Nyatanya, tujuan ini menjadi makin sulit dicapai karena sekolah yang terletak di tengah kota akan mengalami ledakan jumlah pendaftar sementara sekolah di daerah terpencil yang jauh dari pemukiman akan makin kekurangan siswa pendaftar.

Ide untuk menghilangkan sebutan “sekolah favorit” juga akan menurunkan kualitas-kualitas calon penerus bangsa. Karena guru favorit yang berpengalaman lebih banyak, sedikit banyak juga akan mengalami degradasi pada semangatnya, begitu pula dengan siswa pintar yang dicetak untuk lomba-lomba.

Selain itu, sarana dan prasarana di sekolah favorit juga tidak bisa disamakan dengan sarana di sekolah biasa. Bukankah akan lebih sayang jika prasarana yang sudah ada turun keoptimalan fungsi pakai belajarnya karena sistem ini, yang mana juga menurunkan output siswa?

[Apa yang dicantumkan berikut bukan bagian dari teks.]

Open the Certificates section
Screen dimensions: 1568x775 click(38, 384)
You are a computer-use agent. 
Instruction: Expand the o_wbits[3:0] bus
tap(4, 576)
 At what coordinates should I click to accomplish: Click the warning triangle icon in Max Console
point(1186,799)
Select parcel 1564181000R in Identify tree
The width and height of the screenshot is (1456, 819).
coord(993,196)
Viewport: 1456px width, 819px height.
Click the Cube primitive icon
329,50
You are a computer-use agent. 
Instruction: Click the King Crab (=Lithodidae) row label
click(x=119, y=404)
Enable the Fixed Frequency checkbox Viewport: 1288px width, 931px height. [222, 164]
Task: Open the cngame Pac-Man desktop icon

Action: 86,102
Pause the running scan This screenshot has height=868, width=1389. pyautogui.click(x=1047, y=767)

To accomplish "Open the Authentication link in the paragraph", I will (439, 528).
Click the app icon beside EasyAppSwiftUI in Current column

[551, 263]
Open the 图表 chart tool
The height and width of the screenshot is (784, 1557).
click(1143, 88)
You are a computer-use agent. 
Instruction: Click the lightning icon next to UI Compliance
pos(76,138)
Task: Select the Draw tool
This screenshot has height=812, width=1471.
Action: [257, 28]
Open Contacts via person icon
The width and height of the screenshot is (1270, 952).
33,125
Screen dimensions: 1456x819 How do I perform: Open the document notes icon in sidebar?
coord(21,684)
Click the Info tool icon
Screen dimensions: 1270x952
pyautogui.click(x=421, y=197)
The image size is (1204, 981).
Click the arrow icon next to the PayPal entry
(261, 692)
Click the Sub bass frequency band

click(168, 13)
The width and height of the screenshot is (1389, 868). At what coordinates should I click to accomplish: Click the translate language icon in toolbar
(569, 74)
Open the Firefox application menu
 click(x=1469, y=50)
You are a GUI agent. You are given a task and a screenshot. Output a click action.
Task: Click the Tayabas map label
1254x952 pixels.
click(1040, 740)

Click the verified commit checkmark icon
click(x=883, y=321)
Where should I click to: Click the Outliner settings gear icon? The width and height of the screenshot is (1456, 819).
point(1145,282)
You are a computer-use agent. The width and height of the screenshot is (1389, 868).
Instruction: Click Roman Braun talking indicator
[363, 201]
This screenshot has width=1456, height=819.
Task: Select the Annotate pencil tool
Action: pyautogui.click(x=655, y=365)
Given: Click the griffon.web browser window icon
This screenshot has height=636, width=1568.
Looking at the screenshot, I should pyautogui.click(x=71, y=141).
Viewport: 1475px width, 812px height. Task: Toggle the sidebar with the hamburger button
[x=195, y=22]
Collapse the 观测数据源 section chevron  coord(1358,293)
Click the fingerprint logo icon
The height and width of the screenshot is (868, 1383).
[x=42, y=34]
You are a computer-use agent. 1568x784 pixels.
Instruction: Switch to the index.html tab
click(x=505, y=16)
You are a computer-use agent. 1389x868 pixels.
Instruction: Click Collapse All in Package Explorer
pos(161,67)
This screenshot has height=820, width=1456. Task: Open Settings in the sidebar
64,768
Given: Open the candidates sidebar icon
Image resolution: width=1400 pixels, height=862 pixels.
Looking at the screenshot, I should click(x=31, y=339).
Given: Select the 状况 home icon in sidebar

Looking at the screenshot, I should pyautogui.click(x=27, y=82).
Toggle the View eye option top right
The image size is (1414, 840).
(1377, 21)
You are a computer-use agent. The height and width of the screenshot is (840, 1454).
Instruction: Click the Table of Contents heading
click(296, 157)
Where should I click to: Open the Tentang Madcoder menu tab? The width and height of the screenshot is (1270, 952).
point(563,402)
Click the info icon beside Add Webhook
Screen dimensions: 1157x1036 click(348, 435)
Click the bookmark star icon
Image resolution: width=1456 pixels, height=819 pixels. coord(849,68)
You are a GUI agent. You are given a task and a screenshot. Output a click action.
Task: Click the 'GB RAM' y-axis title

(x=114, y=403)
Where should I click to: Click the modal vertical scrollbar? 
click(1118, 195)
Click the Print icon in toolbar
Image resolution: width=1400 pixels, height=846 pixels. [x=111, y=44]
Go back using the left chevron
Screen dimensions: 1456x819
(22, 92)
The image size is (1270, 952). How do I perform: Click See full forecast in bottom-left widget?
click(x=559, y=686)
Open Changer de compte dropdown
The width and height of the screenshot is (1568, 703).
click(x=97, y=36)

Atas banyaknya protes yang muncul ,Menteri Nadiem Makarim sepertinya harus memiliki pertimbangan yang matang tentang zonasi untuk mengoptimalkan manfaat untuk semua masyarakat jika akan dilanjutkan, dan mengurangi protes jika masih akan terus digunakan. Mengingat setiap orang tentu menginginkan yang terbaik.